The invention is directed to the removal of serum gal-3 from circulation by plasmapheresis, comprising at least in part donor apheresis, using gal-3 binding agents in either a fixed bed or in a form easily removed, such as by being complexed with magnetic particles. This method, on its own, brings a sharp reduction and relief from the inflammation and fibrosis that can be induced by circulating gal-3.
The process may be combined with the administration of gal-3 binding agents, such as modified citrus pectin, to further lower unbound gal-3 levels, to the point where gal-3 in the tissues may be addressed. This method may also be combined with removal of TNF receptors to provide an effective treatment for cancer.
Therapeutic apheresis works to remove degenerative, pro-cancer and pro-inflammatory compounds that contribute to the progression of life-threatening illness— allowing the body a chance to deeply detoxify, while enhancing the effects of other therapies and supporting optimal healing.

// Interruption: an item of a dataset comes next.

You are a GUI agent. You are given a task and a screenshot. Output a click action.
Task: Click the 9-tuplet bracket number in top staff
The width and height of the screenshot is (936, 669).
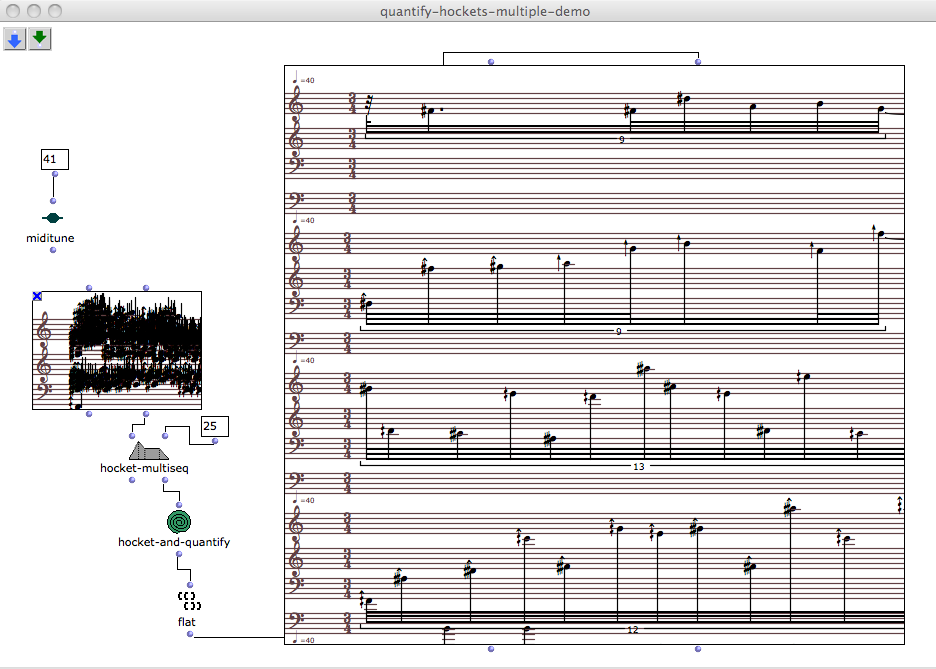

A plasmapheresis device includes a column or other flow mechanism in which plasma flows following separation of the plasma from cellular components like blood cells, platelets and the like. The column includes a moiety, such as an antibody, which selectively binds to galectin-3. By removing galectin-3 from the blood stream of a mammal by at least 10%, improvements in the treatment of inflammation, suppression of the formation of fibroses, and a variety of cancer treatments can be effected or improved.
The device provides for multiple columns to remove a variety of elements but includes one which selectively removes galectin-3 from the blood flow. Other agents may be added to the plasma before recombination with the cellular components of the blood, and before returning the recombined flow to the patient.
A system and method for the practice of apheresis employs modules in the system which can be selected for a particular patient to treat particular situations or combinations of difficulties. In one example, Gal-3 mediates a large number of body reactions, and is an effective protector of tumor microenvironments and the like, as well inflammation driver.
Removal of Gal-3 may make antic-cancer treatments, like photopheresis and TNF administration more effective. Separate modules, such as one for photopheresis and one for TNF receptor removal, may be combined with a module for the reduction of Gal-3, to render the combination of treatments each more effective than if administered alone.